Kids today really need to learn the fundamentals of computer operating systems. Or do that boring old-person thing we did before StackOverflow, and read all the manual pages, which tell you all this [3] [4].

[1] https://en.wikipedia.org/wiki/PATH_(variable) [2] https://man7.org/linux/man-pages/man2/execve.2.html [3] https://www.man7.org/linux/man-pages/man1/dash.1.html [4] https://www.man7.org/linux/man-pages/man1/intro.1.html https://www.man7.org/linux/man-pages/man2/intro.2.html https://www.man7.org/linux/man-pages/man7/man-pages.7.html https://www.man7.org/linux/man-pages/man7/standards.7.html

Joker_vD|10 months ago

The fact that the Linux kernel does not track environment variables of the processes is not a "fundamental". The setenv/getenv could very well have been syscalls, it's simply a design decision that they are not. One can make a kernel with such tracking, and it'd still be POSIX compliant as long as you supply setenv(3)/getenv(3) wrappers with expected signatures in your system libc.

saagarjha|10 months ago

Reading the code to things is perfectly fine, actually.

ashu1461|10 months ago

Is it right to assume that the PATH env variable and the context in what it is used are two different things ?

While the PATH variable fundamentally is same as other env variables like HOME / USER

but how PATH is interpreted will change from context to context ?

Tsiklon|10 months ago

Silly tangentially related question; I like to think of myself as fairly competent in the Linux and unix world.

In the unix systems of the past was it easier to hold a more complete understanding of the system and its components in your head?

jfax|10 months ago

A few others are saying, "well yeah, duh!", but this to me demonstrates a mental fault that arises in calling GNU+Linux, "Linux".

dfedbeef|10 months ago

It's real in GNU/Linux tho...

dfedbeef|10 months ago

legitimately, if you're interested try writing a shell, your own libc, an elf loader even. It's fun! C is good and cool!
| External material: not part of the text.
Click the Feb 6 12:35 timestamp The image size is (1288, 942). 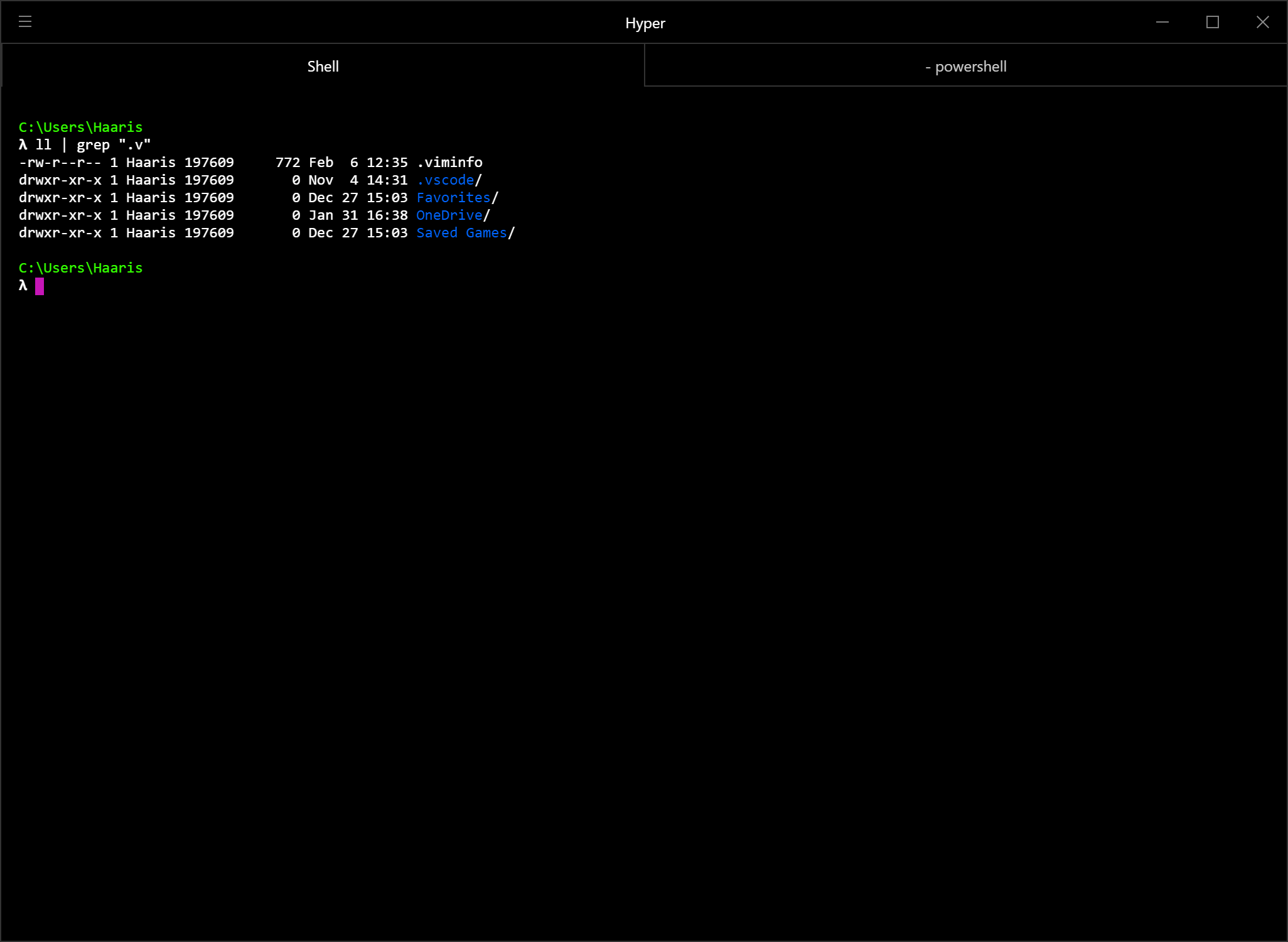[358, 163]
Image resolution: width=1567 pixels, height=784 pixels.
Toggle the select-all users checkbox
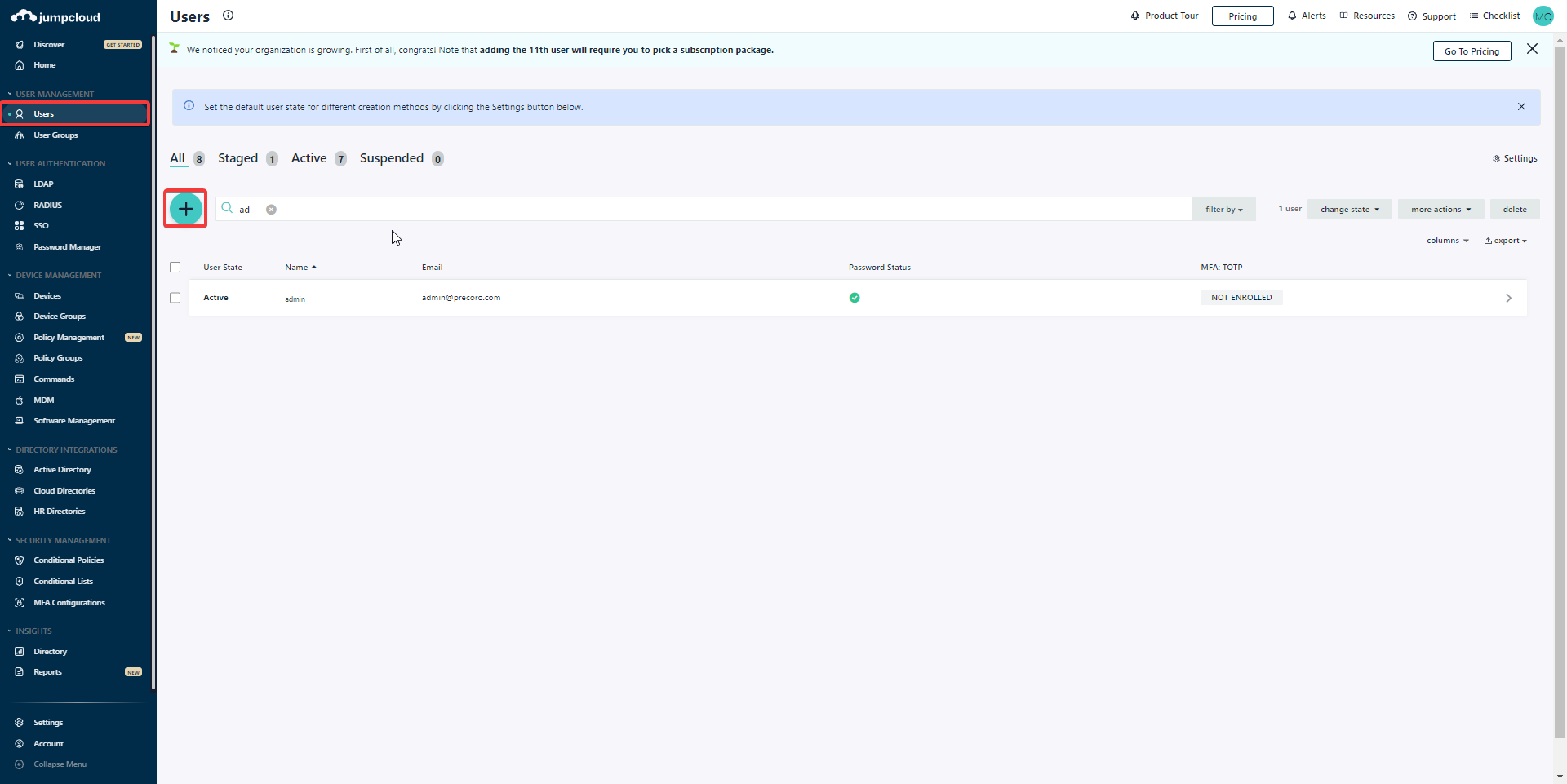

self_awareness|10 months ago

I'm telling you, that environment variables you have are NOT real!

i140i485i765|10 months ago

Nobody talks about vfs path resolution here? There are too many layers in the whole process, even the path from strace can be resolved to another path.

anacrolix|10 months ago

Uh yeah duh. But I through waiting for him to discover hash in the shell. No such luck. Guess it's in the magic somewhere. (Do man hash or something if you have no idea what I'm talking about)

bawolff|10 months ago

Doesn't that go without saying?

m463|10 months ago

what about rehash?

smcameron|10 months ago

> The shell, not the Linux kernel, is responsible for searching for executables in PATH!

I mean, no shit, Sherlock? the exec family of system calls requires a path to a file, not a filename with an implicit path from the environment, of course the PATH is handled by the shell.

Joker_vD|10 months ago

All members of the exec family of system calls, which consists of only two syscalls, namely, execve(2) and execveat(2), literally have the envp parameter which is supposed to have all the environment variables for the process.

Now, the semantics of this parameter is that kernel does not use it for path resolution when searching for the executable — but it could.